3. Procédé pour prédire la probabilité du succès d'un individu dans un programme d'intervention de perte de poids alimentaire, le procédé comprenant les étapes de :

a) obtention d'un échantillon biologique comprenant un acide nucléique de l'individu,

b) génotypage de l'acide nucléique pour au moins un SNP selon la revendication 1, où la présence du SNP de la revendication 1 est indicatif d'une probabilité accrue de succès d'un individu dans un programme d'intervention de perte de poids alimentaire.

4. Procédé pour prédire si un individu est susceptible de perdre plus de poids avec un régime riche en lipides/pauvre en glucides qu'avec un régime pauvre en lipides/riche en glucides, le procédé comprenant les étapes de :

a) obtention d'un échantillon biologique comprenant un acide nucléique de l'individu,

b) génotypage de l'acide nucléique pour au moins un SNP, rs1900075, où la présence de ce SNP est une indication qu'un individu est susceptible de perdre plus de poids avec un régime riche en lipides/pauvre en glucides qu'avec un régime pauvre en lipides/riche en glucides.

5. Utilisation d'un kit comprenant au moins une paire d'amorces pour génotyper le SNP, rs1900075, et des instructions expliquant que la détection de la présence d'un tel marqueur SNP est indicative d'une probabilité de succès augmentée d'un individu dans un programme d'intervention de perte de poids alimentaire dans le procédé de la revendication 3.

6. Utilisation d'un kit comprenant au moins une paire d'amorces pour génotyper le SNP rs1900075, et des instructions expliquant que la détection de la présence d'un tel marqueur SNP est une indication qu'un individu est susceptible de perdre plus de poids avec un régime riche en lipides/pauvre en glucides qu'avec un régime pauvre en lipides/riche en glucides dans le procédé de la revendication 4.

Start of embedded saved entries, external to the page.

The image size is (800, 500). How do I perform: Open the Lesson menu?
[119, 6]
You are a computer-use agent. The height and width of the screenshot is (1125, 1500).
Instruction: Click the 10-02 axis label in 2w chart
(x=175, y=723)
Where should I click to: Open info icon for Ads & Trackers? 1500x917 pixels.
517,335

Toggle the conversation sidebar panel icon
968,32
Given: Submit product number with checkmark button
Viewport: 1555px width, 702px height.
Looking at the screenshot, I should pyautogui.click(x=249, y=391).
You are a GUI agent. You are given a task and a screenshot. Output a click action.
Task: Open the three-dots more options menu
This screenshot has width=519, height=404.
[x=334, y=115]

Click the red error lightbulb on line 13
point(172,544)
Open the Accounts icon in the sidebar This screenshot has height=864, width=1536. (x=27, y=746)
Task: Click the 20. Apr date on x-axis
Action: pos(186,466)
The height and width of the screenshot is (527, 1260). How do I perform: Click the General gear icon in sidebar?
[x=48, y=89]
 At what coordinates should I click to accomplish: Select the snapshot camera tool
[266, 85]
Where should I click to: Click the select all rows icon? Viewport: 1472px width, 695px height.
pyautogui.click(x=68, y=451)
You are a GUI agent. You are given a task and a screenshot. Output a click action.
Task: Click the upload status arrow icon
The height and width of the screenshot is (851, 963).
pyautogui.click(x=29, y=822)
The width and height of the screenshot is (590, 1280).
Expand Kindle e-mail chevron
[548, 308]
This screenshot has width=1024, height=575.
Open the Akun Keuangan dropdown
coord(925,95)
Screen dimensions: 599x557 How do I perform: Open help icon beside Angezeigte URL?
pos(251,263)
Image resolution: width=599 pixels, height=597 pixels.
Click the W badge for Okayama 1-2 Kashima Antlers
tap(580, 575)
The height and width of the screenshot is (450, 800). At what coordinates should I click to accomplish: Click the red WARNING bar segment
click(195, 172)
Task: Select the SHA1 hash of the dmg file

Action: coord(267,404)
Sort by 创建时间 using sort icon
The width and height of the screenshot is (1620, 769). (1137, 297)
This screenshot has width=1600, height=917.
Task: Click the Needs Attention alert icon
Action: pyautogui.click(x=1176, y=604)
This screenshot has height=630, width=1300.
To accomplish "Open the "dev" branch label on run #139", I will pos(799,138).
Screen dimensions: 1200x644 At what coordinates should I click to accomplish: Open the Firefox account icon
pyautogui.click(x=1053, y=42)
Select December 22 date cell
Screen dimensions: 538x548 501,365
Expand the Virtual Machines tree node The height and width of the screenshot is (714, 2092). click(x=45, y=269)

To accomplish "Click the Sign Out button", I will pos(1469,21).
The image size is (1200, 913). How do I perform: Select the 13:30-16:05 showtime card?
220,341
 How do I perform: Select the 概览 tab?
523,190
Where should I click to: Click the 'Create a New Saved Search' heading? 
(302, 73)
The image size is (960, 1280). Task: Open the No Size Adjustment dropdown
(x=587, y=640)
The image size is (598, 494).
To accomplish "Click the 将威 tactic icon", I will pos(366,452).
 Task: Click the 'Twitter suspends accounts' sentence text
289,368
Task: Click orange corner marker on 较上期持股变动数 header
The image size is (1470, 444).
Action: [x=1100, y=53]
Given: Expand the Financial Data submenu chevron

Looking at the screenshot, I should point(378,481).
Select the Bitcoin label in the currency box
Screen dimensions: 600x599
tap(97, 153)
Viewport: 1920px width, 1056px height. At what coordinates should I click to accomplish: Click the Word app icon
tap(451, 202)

7. Utilisation d'un kit selon la revendication 5 ou 6, comprenant en outre au moins un composant choisi dans le groupe constitué d'un enzyme de restriction, une transcriptase inverse ou polymérase, un témoin positif, un témoin négatif, au moins une autre paire d'amorces adaptée pour détecter des (autres) marqueurs, un tampon approprié pour la transcription inverse, une réaction de PCR et/ou d'hybridation, un moyen utilisé pour marquer et un mélange de nucléotides pour la réaction de PCR dans le procédé de la revendication 4.